The combination of recovering sales and shrinking new vehicle supply due to issues like the semiconductor shortage means that American dealers are looking anywhere they can for vehicles. That includes Canada, much to its dealers’ chagrin.
Automotive News Canada reports that dealer supplies north of the border are reaching all-time low, thanks in no small part to America’s dealers.
“Buyers exporting vehicles to the U.S. continue to place pressure on Canadian vehicles, and supply is struggling to keep up with overall demand at auctions,” Canadian Black Book analysts said in an April 20 note. “The Canadian dollar remained constant [the] week [of April 12]; however, this will have little effect on demand, with rising prices on both sides of the border.”
A strong Canadian dollar should result in U.S. dealers shying away from Canada’s used car auctions. With supply suffering, though, the Canadian dollar trading at 81 cents per U.S. dollar, the highest level since 2018, is no deterrent.

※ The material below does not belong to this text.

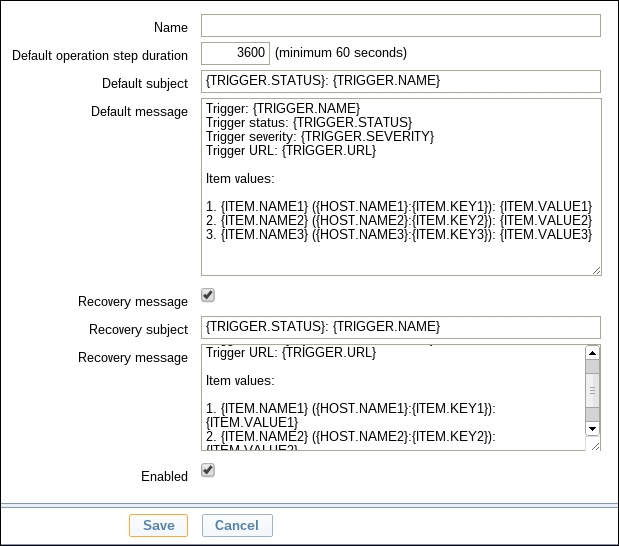Click the "Enabled" label text
619x546 pixels.
pos(163,476)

Read More: Dealer Profits Grow As Demand Outpaces Supply Because Of Chip Shortage
“This high demand at auctions is expected to continue… as the lack of new vehicle supply continues to increase demand for used vehicles,” the Canadian Black Book states. That means that the supply issue is worse in Canada than in the US, John Hairabedian, CEO of HGregoire, a dealer with locations in both countries, told ANC.
Automakers have been struggling with the supply of semiconductor chips for their new vehicles. The chips have become important for everything from infotainment to engine management and the shortage has led to production delays throughout the industry.
Despite the U.S. government vowing to help, automakers still predict that the problem is likely to worsen before it gets better. The flipside is that, with low volume and customers coming out of lockdown, dealer profits are surging. Whether or not that will be enough to make up for the lost sales, though, remains to be seen.